WORK TASK: Once the line containing "Screen dimensions: 1541x784" is located, give it again exactly, together with each line that follows it to the end of the entries, and add nothing else.

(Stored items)

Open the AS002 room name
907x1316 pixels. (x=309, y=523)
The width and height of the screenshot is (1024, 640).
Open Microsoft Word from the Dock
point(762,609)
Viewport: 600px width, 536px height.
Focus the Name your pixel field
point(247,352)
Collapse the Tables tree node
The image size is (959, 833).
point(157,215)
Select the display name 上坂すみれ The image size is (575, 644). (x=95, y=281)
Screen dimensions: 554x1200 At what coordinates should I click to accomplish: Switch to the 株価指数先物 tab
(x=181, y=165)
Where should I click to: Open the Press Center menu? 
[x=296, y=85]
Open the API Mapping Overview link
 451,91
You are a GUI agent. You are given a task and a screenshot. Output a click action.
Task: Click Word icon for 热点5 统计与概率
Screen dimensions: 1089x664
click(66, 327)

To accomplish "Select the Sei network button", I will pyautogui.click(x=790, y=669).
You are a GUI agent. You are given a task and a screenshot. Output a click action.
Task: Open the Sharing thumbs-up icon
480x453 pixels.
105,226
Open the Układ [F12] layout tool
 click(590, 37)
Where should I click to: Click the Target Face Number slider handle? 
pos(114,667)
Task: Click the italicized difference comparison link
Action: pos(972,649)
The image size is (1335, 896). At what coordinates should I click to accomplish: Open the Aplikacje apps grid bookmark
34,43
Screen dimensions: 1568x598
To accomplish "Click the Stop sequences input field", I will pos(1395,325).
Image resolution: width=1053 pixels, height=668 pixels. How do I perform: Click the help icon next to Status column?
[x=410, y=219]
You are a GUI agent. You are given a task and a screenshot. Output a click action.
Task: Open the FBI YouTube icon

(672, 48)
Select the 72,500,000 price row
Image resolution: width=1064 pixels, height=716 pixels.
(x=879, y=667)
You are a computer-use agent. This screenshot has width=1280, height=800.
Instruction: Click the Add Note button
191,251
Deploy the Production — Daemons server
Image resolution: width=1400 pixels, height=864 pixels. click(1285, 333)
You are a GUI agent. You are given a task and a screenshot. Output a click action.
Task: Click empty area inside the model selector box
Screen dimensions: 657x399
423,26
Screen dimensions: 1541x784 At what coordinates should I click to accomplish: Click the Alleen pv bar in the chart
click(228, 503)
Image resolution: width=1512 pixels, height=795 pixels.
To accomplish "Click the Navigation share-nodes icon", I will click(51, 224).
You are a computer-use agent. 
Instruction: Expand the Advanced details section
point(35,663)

TASK RESPONSE:
Screen dimensions: 1541x784 At what coordinates should I click to accomplish: Click the Alleen pv bar in the chart
click(228, 503)
Image resolution: width=1512 pixels, height=795 pixels.
To accomplish "Click the Navigation share-nodes icon", I will click(51, 224).
You are a computer-use agent. 
Instruction: Expand the Advanced details section
point(35,663)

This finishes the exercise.